Anyone who watched—err, played—the recent “Black Mirror” episode “Bandersnatch” became familiar with its “Choose Your Own Adventure”-style of TV-meets-video game. Participants are able to pick and choose the actions of the main character in the show, with choices affecting the plot’s progression and the characters’ outcomes. Once the show hit Netflix, mainstream media took to it like wildfire. Suddenly, everyone was talking about the episode and their unique outcomes.
After a few days, the Internet quickly mapped out the linear progression of choices, confirming the watchers didn’t have complete freedom, only the illusion of freedom. Such control and intimacy left the audience feeling ownership over the show.
Cory Howard aims to give audiences a similar experience, albeit live and in person. Campfireball is an interactive comedic experience that centers around the audience. Howard’s been touring from Dallas to Richmond, and will land in his former hometown of Wilmington to perform at UNCW’s Lumina Fest. With a special appearance from Dance-a-lorus (stemmed from Wilmington’s Cucalorus Festival) performing new pieces created for the festival, on July 28, Howard and the audience will navigate their way through a symbolic monster attack.
“It takes about 20 minutes for people to understand it’s not a joke and I’m not screwing with them,” Howard says. “Then they get into it and roll with the adventure that is ‘Campfireball.’”
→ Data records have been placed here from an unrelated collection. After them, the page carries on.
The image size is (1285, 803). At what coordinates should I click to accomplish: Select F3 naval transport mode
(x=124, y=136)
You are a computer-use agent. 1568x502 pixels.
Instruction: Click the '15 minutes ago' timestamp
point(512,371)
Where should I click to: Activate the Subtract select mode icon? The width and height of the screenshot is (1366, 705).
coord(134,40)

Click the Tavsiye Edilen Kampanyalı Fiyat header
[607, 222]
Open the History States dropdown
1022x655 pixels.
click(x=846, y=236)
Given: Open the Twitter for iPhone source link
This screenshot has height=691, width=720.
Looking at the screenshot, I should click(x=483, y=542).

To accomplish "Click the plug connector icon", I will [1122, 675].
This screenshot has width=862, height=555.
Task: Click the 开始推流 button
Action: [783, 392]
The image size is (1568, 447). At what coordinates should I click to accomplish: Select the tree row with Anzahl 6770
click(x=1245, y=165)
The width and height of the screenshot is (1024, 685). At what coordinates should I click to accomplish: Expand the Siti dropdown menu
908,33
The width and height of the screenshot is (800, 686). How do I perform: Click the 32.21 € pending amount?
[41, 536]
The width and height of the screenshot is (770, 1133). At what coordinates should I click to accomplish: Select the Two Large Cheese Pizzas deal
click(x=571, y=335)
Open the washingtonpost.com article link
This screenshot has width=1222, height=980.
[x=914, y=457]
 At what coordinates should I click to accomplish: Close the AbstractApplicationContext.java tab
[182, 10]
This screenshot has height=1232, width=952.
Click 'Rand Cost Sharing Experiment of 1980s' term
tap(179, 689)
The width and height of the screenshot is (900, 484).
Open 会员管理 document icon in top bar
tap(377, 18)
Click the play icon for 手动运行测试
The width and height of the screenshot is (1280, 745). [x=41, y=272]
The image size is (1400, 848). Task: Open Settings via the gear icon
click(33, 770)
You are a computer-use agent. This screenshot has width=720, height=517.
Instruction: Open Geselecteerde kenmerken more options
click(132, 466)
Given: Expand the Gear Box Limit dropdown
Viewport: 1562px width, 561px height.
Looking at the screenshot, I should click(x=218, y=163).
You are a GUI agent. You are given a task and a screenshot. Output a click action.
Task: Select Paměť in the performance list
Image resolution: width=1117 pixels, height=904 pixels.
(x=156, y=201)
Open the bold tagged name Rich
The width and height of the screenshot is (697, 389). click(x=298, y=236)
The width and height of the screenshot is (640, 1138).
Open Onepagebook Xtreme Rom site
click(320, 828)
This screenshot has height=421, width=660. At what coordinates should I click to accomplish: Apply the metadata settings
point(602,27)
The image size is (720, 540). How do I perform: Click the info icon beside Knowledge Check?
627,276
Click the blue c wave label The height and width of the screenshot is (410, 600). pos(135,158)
What began in Howard’s backyard as a glorified open-mic has become a nationally touring event hosted by universities, companies and bigger and better backyards. Howard’s journey started at UNCW where he got his degree in film. He went on to create several feature films as the comedy duo Superkiiids! with Jonathan Guggenheim. The last project the duo made together was “Americatown” in 2010. When Howard moved to LA in 2011, he began taking improv classes and getting involved with the comedic scene. It was during this time he thought the performances he saw were too anticipatory and closed-off, which ultimately inspired him to go in the opposite direction.
“I want people to never know what is about to happen—you can only participate not anticipate,” Howard explains. “I want everyone to feel like they’re on equal footing. I don’t want anybody to feel like they are missing out on the experience.”
Taking this idea to heart, Howard found a way to blend intimacy and absurdity, bringing to life an ever-evolving experience completely built upon the audience and improvisation. “I don’t rehearse because I don’t want to over understand the show,” Howard says. “I want to go into the show and be a little bit afraid.”
Although, “Campfireball” is mostly improv, Howard does form a skeleton in his mind of themes and skits that may emerge. Still, the outcome is completely dependent on interaction. “We are either going to be devoured by monsters or survive; it’s up to the audience,” Howard notes.
Howard hopes to unlock a vulnerable experience for participants. Inspired by the 2015 election, a visceral monster attack was the best way for Howard to grapple with his feelings. It’s easier to be vulnerable when it’s seen through the lens of humor. Howard uses it to his advantage.
“I don’t want to be didactic,” he clarifies. “The election was my inception point, but an audience member’s hypothetical monster attack may be a divorce they’re going through or being uncertain about whether or not they are going to get into grad school. Hopefully, the show works on any level you bring to it.”
Howard does not shy away from any ridicule or hyperbole present. Past shows have included having virtual reality conversations with lost Mars’ rovers; audience members calling people in the middle of the show; and pretending everyone is deceased and going through orientation into the afterlife.
During that show, Howard does a comedy bit where he improvises how everyone in the audience has died. “It’s a dark idea, but people get such a big kick out of it, and then they’re willing to participate in a larger discussion about death and loss while sharing real stories,” Howard explains. “You’d think it would break this comedic bubble, but it’s like a big saute that goes well together. We take serious moments and sit in them, and then we move on to ‘training on how to be a ghost!’ It’s part of the same continuum.”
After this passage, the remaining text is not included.